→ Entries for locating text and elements
<<<<

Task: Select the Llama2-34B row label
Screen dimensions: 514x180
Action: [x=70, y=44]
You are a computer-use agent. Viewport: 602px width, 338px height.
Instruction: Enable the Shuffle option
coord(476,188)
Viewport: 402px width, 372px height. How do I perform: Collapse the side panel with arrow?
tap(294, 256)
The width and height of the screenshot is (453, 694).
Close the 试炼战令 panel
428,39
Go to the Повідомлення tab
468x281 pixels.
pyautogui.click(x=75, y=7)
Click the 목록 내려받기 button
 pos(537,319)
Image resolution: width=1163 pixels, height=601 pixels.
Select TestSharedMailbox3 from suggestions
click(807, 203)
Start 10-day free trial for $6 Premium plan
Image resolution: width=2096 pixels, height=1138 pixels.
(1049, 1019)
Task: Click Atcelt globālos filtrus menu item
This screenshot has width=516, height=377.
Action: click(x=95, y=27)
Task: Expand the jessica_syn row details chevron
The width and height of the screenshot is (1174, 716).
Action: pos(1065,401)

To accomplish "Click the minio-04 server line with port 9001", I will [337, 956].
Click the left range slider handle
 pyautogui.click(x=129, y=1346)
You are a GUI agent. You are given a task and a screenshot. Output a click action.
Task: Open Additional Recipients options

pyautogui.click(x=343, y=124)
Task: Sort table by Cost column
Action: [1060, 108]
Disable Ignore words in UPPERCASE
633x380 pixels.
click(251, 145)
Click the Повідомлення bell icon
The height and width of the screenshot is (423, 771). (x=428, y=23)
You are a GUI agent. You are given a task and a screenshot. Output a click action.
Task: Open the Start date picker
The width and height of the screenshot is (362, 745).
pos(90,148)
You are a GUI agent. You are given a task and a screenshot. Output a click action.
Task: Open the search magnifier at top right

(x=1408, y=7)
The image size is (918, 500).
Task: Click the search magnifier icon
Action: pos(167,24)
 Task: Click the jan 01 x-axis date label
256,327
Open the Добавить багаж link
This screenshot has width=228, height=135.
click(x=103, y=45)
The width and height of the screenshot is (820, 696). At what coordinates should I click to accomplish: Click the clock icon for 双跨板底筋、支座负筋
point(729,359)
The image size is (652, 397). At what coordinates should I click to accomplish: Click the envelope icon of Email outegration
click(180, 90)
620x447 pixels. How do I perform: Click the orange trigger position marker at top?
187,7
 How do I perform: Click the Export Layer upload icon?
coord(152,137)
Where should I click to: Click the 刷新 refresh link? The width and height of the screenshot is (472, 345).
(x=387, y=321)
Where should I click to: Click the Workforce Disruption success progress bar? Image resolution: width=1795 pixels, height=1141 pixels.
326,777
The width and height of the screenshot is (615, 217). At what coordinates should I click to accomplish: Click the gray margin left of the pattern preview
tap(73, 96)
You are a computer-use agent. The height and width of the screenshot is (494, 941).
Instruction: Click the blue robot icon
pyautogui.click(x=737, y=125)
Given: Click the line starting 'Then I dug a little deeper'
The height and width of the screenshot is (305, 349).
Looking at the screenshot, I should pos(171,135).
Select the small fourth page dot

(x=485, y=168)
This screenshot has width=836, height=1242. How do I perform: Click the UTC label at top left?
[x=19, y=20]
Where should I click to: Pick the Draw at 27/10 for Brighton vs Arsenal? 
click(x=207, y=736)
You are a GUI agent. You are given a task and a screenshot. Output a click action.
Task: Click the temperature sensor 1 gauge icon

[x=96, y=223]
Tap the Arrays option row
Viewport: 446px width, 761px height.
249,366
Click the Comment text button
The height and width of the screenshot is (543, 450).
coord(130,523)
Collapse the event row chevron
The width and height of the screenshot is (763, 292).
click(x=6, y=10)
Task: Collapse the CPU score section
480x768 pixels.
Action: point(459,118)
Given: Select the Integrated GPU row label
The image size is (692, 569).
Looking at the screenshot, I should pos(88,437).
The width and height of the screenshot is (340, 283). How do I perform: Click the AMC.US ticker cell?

>>>>

Retype the data from the line with "The width and height of the screenshot is (453, 694)." up to and including the line with "(1049, 1019)", keeping each line exactly as it appears.

The width and height of the screenshot is (453, 694).
Close the 试炼战令 panel
428,39
Go to the Повідомлення tab
468x281 pixels.
pyautogui.click(x=75, y=7)
Click the 목록 내려받기 button
 pos(537,319)
Image resolution: width=1163 pixels, height=601 pixels.
Select TestSharedMailbox3 from suggestions
click(807, 203)
Start 10-day free trial for $6 Premium plan
Image resolution: width=2096 pixels, height=1138 pixels.
(1049, 1019)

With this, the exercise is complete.